Vi piacciono i ragni? In molte/molti risponderebbero di no. Lei, invece, ne era ammaliata forse perché le ricordavano la tessitura degli arazzi che aveva visto da bambina dato che i suoi genitori li restauravano.

Infanzia difficile quella di Louise Bourgeois.

Il padre, durante la guerra, viene ferito. Di ospedale in ospedale la madre lo cerca portandosi dietro Louise. Quella visione di corpi straziati resta nella sua memoria per sempre. In più si sente non voluta, non desiderata. Capisce subito che suo padre non la voleva perché avrebbe voluto un figlio maschio, non una figlia femmina.

Nel 1932 Louise va a studiare matematica alla Sorbonne. Solo in seguito si iscrive a l’Ecole des beaux-arts. Conosce lo storico d’arte Robert Goldwater, lo sposa e si trasferisce con lui a New York. Adottano un bambino perché lei ritiene di essere sterile. Ma non è così. Mette al mondo due figli maschi: Jean-Louis e Alain.

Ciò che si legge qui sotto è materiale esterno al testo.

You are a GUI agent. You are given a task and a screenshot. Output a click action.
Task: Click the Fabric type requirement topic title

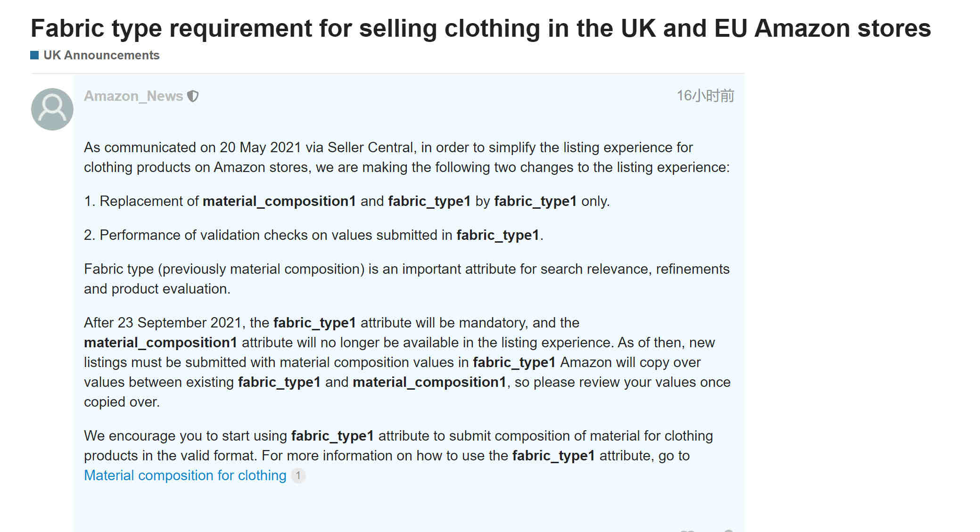pos(481,28)
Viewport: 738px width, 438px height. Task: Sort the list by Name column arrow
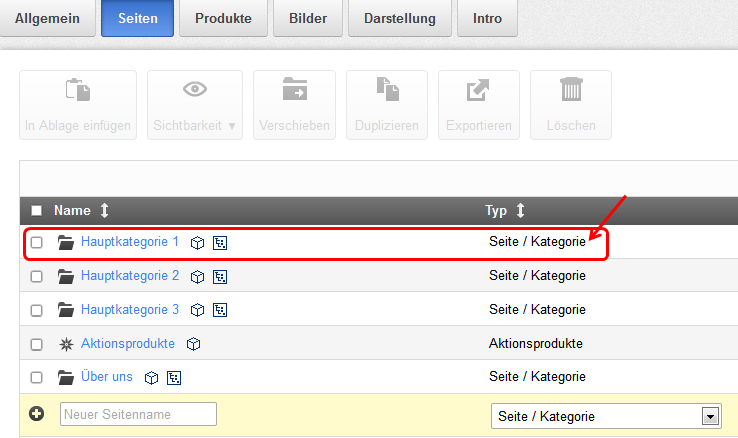[x=104, y=211]
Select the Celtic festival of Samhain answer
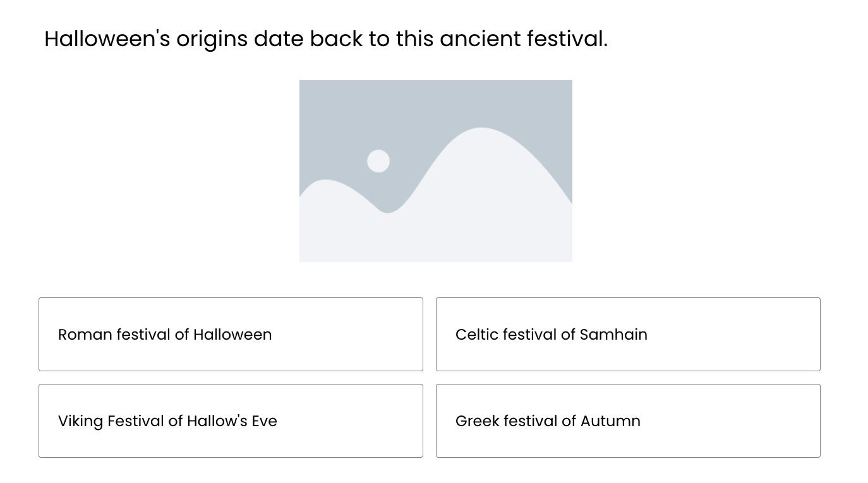The width and height of the screenshot is (868, 483). coord(628,334)
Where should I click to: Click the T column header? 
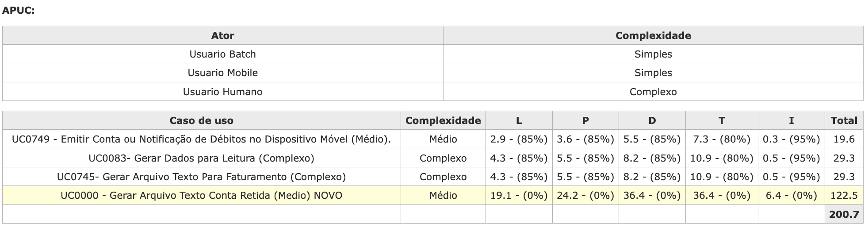click(721, 120)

Amava e studiava matematica e geometria. Eseguiva anche lavori con stoffe rubate ai suoi stessi abiti o alle sue lenzuola, ai suoi asciugamani, oppure strappate alle persone da lei amate.

Nascevano, così, paesaggi inediti ma si spinge oltre… Chiude in gabbia i genitali maschili e li trafigge con degli aghi. Tutto ciò la riguarda. Nasce sì da paure ma diventa la sua forza. Si trasforma così da dare un senso alle sue angosce. Del resto sono sempre stati gli artisti a dare un senso alle nostre paure. Arpie, sfingi, sirene, serpenti…

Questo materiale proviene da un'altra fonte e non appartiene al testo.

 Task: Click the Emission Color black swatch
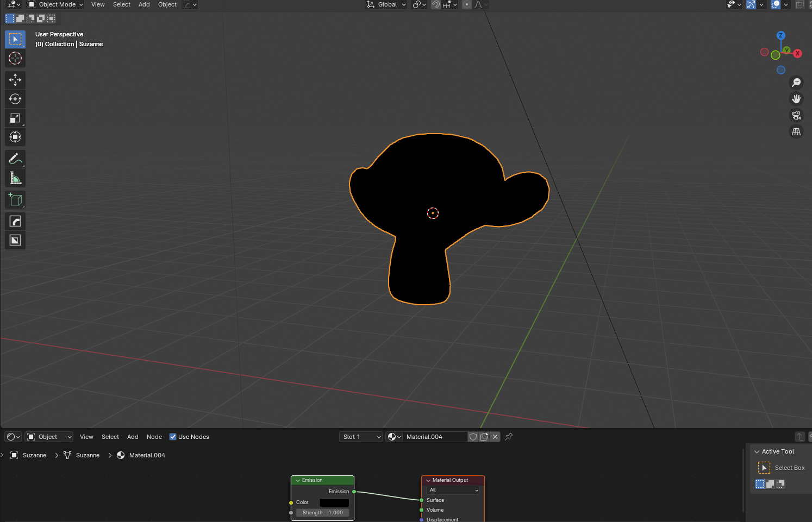(334, 502)
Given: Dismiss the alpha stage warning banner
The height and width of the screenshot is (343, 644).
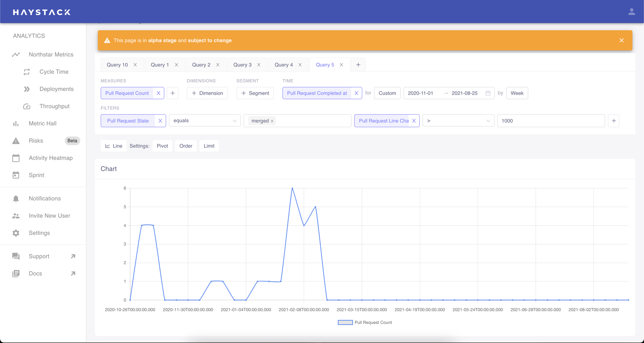Looking at the screenshot, I should 621,40.
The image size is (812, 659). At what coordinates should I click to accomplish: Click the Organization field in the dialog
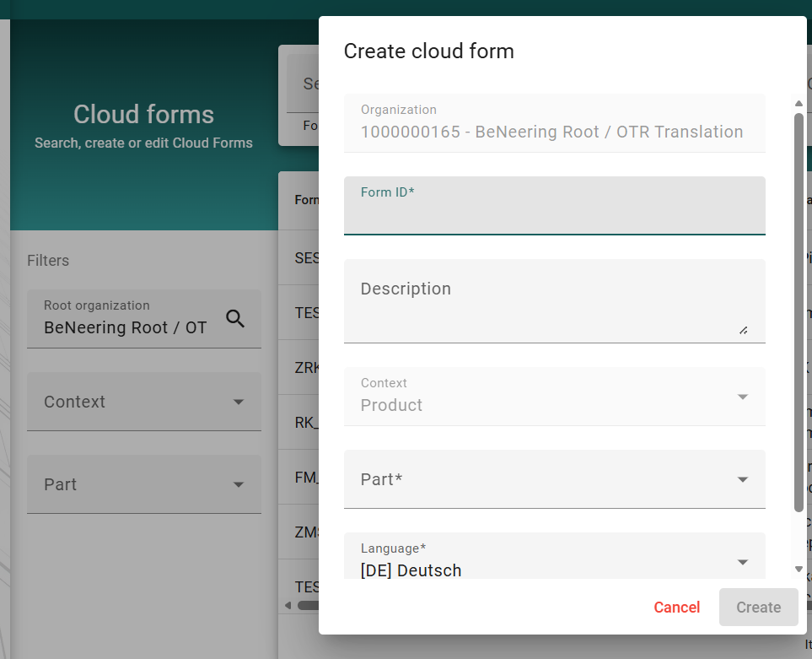click(x=554, y=123)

Va ricordata anche Gina Pane e il suo brulichio di vermi. Per non parlare di Marina Abramovich con i serpenti al collo.

Insomma, che male c’è a svelare il nostro lato animale?

Infine impossibile dimenticare il volto di Frida Kahlo inserito nell’immagine di un cervo ferito.

Louise racconta: “Siamo a tavola e mio padre parla. Ho paura perché più parla e più diventa grande e noi diventiamo piccoli. All’improvviso la tensione diventa terribile e noi lo afferriamo.

Siamo io, mia madre, mio fratello, mia sorella.

Lo spingiamo sulla tavola con le gambe e le braccia aperte.

Lo facciamo a pezzi e poi lo mangiamo.

Finito!

È una fantasia, ma a volte le fantasie sono davvero vive”.

Le piacevano gli spazi claustrofobici perché le permettevano di conoscere i suoi limiti. Diceva anche che nell’arte non ci sono pensieri tracciati. Occorre cercare, percorrere delle vie nuove per esprimere i propri problemi.

Insomma, lei rivendicava la sua personalità difficile, solitaria, piena di paure e di rabbie. Si conosceva meglio degli altri.

Confessava: “Sono violenta. Distruggo tutto: l’amicizia, l’amore, i figli”.

In maniera provocatoria affermava: “Sono una donna! Non ho bisogno di essere femminista!”

Una delle sue sculture più note è un grande fallo. Lo titola ironicamente “Fillette”.

Ai giornalisti che la assediano di domande risponde con uno smagliante sorriso: “Gli attributi maschili sono molto delicati. Noi donne dobbiamo proteggerli”.

Amava scolpire statue maschili e femminili nello stesso tempo.

“Mi interessano seni fallici, attivi e passivi, maschili e femminili”.

Ricordiamo che è stato il pittore Ferdinando Leger a farle notare: “Non ostinarti a dipingere. Tu non sei una pittrice. Sei una scultrice!”

Lei racconta: “Le gallerie d’arte non sapevano che farsene di una giovane donna francese con tre bambini”. Se ne infischia e sul tetto del suo appartamento a Manhattan scolpisce grandi figure simili ai grattacieli e le chiama “Personnages”.

Oggi è considerata la “divinità vivente dell’arte”.

Louise Bourgeois è nata Parigi il 25 dicembre 1911.

Muore New York il 31 maggio 2010.

Se volete vedere le sue opere, sono esposte al Museo Novecento di Firenze fino al 20 ottobre.